Consignes ▸
• a. Selon l'article sur Cronstadt, où les compagnons tisserands sont-ils installés ?
• b. Poursuivez le texte sur Cronstadt après sa dernière phrase.

Article ▸
•••••

Il semble que tous les fléaux aient assailli Cronstadt de préférence. Les chroniques font mention de tremblements de terre et de tempêtes qui de temps à autre tuent les hommes et détruisent les édifices. On n’a pas oublié l’ouragan terrible qui en 1611 renversa toutes les tentes de l’armée transylvaine, et celle de Báthori lui-même, le jour qui précéda la victoire des Saxons. Dans cette guerre, où le bon droit était pour eux, tout les favorisait. Deux années avant, des nuées de sauterelles menaçaient de s’abattre sur la ville : les habitants s’armèrent de trompettes et les accueillirent avec mille fanfares. Effrayées du bruit, les sauterelles s’enfuirent, et, traversant tout le pays de Fagaras, allèrent attaquer l’armée de Báthori, qui campait près d’Hermannstadt.

Maintenant Cronstadt a oublié ses mauvais jours ; et bien qu’elle soit un peu déchue depuis quelques années, comme les autres cités saxonnes, elle est encore la ville la plus florissante de Transylvanie. Les habitants assurent que les bateaux à vapeur du Danube leur font du tort. Cependant non seulement Cronstadt sert d’entrepôt pour certaines marchandises que Vienne devra toujours expédier par terre dans les principautés, mais encore elle fabrique beaucoup. Elle fournit à la Valachie des voitures, des cordes, du drap, des articles de fer et de cuivre, etc. Les liqueurs de Cronstadt sont renommées. C’est encore de Cronstadt que partent ces énormes voitures attelées de douze ou quatorze chevaux, et qui charrient la laine jusqu’en Autriche. Tout dans la ville respire l’industrie. De larges ruisseaux courent rapidement par les rues, dont les eaux servent aux manufactures. Aux pieds des tours en ruines sont étendues d’énormes pièces de drap teint, que les fabricants font sécher au soleil. La rue du Fort est celle qui contient le plus d’ouvriers, et les compagnons tisserands sont installés dans le bastion tourné vers la Turquie.

•••••

Données fournies ▸
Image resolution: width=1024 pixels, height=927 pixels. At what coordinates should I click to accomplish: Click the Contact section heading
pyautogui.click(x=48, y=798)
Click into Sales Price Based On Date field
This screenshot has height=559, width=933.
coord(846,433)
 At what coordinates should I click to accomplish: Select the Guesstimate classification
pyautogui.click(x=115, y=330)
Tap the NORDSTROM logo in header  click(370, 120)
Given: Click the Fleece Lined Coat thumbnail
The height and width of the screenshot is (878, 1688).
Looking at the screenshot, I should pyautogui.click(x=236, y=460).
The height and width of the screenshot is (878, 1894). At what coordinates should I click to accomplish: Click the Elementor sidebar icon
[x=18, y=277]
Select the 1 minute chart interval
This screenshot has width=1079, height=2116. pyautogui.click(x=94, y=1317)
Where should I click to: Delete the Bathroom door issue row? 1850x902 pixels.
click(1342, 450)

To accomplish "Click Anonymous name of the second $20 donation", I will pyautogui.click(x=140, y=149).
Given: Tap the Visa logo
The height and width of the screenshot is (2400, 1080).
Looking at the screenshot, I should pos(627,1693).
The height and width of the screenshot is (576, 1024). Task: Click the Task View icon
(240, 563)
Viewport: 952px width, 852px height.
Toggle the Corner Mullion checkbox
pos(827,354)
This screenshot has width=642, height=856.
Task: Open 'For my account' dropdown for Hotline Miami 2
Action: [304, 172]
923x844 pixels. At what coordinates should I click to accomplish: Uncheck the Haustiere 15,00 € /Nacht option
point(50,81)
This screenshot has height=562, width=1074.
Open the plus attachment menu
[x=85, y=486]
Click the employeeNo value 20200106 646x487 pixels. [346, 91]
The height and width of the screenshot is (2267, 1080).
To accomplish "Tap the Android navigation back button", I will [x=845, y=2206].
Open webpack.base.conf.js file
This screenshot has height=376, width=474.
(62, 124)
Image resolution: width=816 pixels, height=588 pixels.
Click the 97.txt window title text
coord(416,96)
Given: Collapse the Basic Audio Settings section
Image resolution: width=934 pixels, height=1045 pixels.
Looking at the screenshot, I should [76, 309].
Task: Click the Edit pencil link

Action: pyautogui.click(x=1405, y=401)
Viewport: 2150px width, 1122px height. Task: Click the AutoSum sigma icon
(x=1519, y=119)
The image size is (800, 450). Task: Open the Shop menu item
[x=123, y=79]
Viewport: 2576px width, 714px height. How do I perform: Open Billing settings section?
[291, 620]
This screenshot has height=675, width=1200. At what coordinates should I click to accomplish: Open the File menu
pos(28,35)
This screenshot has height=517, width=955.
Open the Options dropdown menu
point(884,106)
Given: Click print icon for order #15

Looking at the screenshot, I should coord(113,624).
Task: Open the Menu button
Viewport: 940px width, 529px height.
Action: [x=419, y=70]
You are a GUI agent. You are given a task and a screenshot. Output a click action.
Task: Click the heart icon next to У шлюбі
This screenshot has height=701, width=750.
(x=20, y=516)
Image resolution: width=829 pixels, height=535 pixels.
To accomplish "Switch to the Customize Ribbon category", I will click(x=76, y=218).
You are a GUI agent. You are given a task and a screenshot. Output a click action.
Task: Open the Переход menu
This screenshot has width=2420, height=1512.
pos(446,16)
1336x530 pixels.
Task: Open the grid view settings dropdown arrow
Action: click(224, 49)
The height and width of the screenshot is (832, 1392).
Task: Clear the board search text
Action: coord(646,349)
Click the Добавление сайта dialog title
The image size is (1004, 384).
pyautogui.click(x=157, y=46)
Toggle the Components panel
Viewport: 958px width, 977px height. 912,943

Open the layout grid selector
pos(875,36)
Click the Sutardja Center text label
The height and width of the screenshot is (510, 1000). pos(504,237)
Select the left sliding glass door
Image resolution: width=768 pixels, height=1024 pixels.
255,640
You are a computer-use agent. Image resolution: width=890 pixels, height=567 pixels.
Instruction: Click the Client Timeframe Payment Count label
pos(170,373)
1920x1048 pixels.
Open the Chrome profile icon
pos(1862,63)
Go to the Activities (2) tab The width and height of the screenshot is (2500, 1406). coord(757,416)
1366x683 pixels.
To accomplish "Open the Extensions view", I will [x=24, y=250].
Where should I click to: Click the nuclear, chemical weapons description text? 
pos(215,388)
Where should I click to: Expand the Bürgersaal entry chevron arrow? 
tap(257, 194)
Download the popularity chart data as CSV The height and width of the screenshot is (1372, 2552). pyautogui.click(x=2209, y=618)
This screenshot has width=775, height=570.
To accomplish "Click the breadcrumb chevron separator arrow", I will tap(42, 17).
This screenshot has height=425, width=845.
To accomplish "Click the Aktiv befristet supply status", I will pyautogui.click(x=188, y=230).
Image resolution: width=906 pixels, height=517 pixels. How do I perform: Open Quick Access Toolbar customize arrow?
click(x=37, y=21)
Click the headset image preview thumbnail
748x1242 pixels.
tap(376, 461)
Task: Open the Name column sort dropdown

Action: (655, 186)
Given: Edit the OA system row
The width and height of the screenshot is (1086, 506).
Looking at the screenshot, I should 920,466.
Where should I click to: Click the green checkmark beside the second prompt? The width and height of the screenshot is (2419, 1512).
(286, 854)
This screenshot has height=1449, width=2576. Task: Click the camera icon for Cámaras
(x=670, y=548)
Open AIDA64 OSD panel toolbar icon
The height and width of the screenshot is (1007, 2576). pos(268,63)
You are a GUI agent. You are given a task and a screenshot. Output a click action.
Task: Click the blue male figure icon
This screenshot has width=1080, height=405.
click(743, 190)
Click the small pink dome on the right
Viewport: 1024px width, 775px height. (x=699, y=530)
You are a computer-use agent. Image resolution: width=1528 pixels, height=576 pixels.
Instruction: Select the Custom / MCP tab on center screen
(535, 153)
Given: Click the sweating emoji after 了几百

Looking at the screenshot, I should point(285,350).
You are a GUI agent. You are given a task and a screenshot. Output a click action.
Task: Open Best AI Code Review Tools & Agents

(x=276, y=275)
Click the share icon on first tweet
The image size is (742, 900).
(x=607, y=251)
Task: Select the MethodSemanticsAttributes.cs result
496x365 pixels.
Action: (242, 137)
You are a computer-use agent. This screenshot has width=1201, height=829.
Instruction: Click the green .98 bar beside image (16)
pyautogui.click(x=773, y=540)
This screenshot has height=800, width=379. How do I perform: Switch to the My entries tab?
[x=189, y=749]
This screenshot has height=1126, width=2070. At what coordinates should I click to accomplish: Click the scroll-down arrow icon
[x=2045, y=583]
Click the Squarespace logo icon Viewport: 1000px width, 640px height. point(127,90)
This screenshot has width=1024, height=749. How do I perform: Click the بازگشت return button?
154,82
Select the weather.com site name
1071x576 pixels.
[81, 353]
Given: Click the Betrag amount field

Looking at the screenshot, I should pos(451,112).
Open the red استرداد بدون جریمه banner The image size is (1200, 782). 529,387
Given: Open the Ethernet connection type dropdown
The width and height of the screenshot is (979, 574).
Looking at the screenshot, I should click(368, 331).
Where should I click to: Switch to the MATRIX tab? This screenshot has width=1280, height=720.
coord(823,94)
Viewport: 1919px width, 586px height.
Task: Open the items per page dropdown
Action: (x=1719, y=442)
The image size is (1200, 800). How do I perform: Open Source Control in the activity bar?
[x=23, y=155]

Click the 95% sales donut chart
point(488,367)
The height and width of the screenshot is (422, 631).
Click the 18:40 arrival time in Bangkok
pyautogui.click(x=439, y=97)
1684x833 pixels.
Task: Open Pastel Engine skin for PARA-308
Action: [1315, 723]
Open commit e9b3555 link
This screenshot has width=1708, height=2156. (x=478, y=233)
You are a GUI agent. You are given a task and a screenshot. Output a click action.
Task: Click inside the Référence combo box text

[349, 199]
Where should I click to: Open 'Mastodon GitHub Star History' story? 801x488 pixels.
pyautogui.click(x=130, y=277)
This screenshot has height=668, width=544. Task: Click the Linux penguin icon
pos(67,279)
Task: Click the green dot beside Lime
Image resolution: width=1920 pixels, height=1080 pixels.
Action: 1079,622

•••••

Réponses ▸
• a. Ils sont installés dans le bastion tourné vers la Turquie.

• b.
Cronstadt n’est pas seulement une ville d’industrie et de commerce : elle renferme aussi un des meilleurs collèges et des plus fréquentés que les luthériens possèdent en Transylvanie. Les étudiants, que l’on rencontre à chaque pas dans les rues, ont un costume singulier. Ils portent de grandes bottes, des culottes noires, et une sorte de tunique de même couleur, serrée autour du corps par une ceinture de velours, qu’ils boutonnent du haut en bas de la poitrine, au moyen de longues agrafes d’argent si massives et si pressées, qu’elles figurent une cuirasse. Un manteau noir couvre les épaules, attaché par une très lourde chaîne d’argent. Ils ont sur la tête un chapeau de feutre à larges bords.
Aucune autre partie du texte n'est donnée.